The majority of attendees voted in favour of the proposal to allow same-sex marriages within Methodist Churches. This will be finally voted on at the next Methodist Conference – in July 2020 – but the Conference has indicated this year its desire for changes to the church’s teaching about marriage and relationships.
As an evangelical minister within the Methodist Church I have been disappointed to see the way in which the report was received. The report lacks any real balance. Rather than representing the range of views in the church, the Conference has received a report that fails to engage well with scripture, relies one-sidedly on revisionist approaches to marriage and relationships, and completely ignores the witness of celibate same-sex attracted Christians who seek to remain faithful to the Church’s traditional teaching.
Despite this disappointment, I will be engaging fully with the consultation and I urge fellow Methodist evangelicals to engage as well, and to do so positively and in faithfulness to Jesus Christ. In my mind, this requires a number of approaches:
1. We need to give a positive account of biblical approaches to marriage and relationships. The Bible’s view on sexual intimacy isn’t bad news for anyone, but good news for all, even if it challenges cultural assumptions around sexuality today. We at Methodist Evangelicals Together (MET) will continue to commend our study guide, Remaining Faithful, as a useful resource in this area.
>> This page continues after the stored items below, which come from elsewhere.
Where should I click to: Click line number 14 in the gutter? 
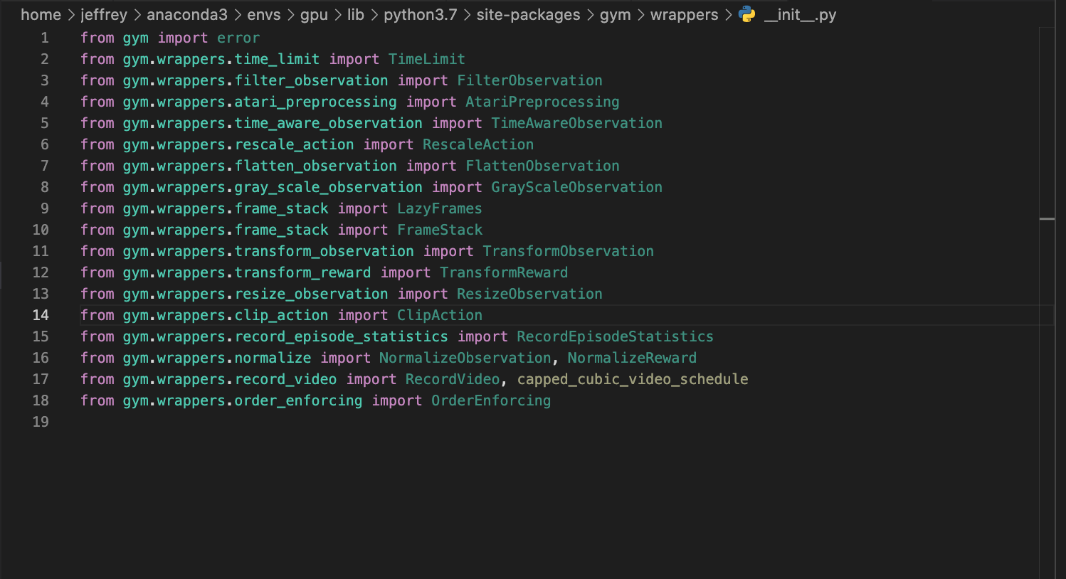coord(41,315)
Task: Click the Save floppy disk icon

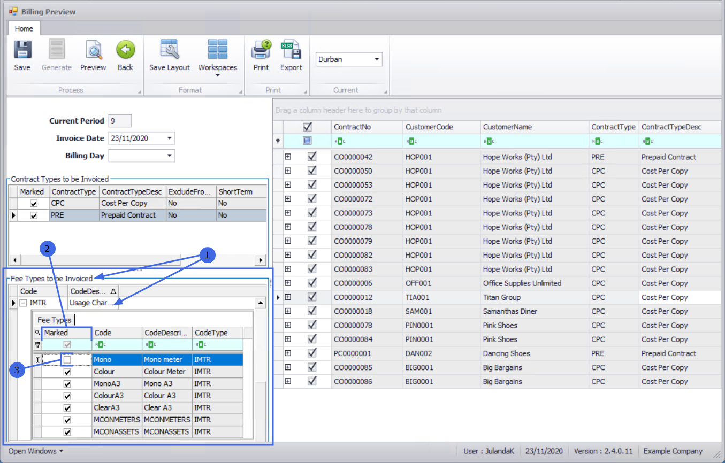Action: pyautogui.click(x=22, y=51)
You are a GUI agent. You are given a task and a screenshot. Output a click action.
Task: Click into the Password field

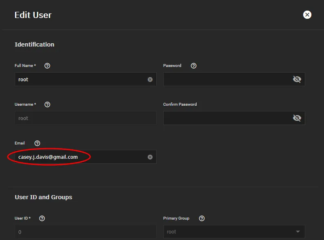tap(226, 80)
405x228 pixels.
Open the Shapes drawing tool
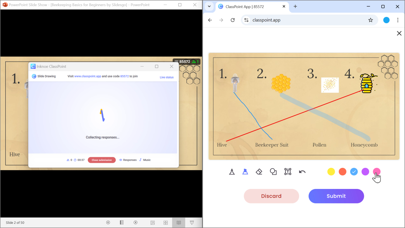(273, 172)
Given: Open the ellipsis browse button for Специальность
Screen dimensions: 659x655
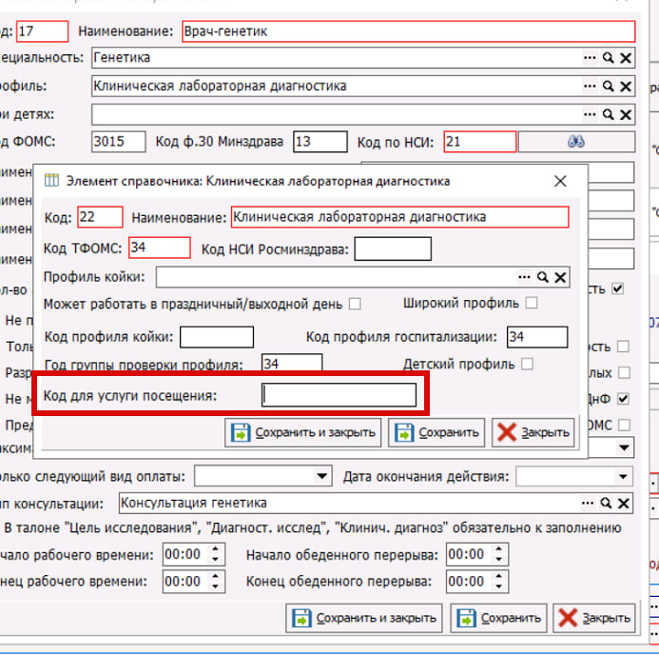Looking at the screenshot, I should tap(591, 59).
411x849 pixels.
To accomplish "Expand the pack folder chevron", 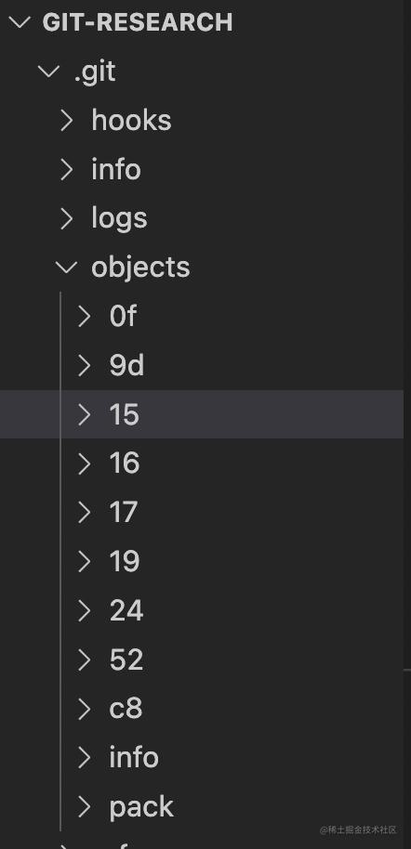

2. We need to share the stories of same-sex attracted Christians who remain faithful to the biblical teaching on marriage and relationships. These voices are often absent in such debates, but show that a counter-cultural faithfulness to scripture is possible and testify to us of God’s sustaining grace. I have been delighted that Sarah Sedgwick, who is herself a Methodist, has recently launched a website, offering such a testimony. A good collection of further testimonies is available at the Living Out website
3. We need to ensure that the process of consultation is fair and listens to the voices of all. Given the unbalanced nature of the report, it is crucial that the evangelical case for marriage and relationships is put clearly and persuasively. Spaces for conversation should not be focused only on what it might mean to compromise or to be united around this issue, but should also explore the key question of whether changing the church’s teaching in this area would or would not be faithful to God. It is also key that the voices of local Methodists are heard, many of whom are unhappy at the direction in which Conference is leading the church.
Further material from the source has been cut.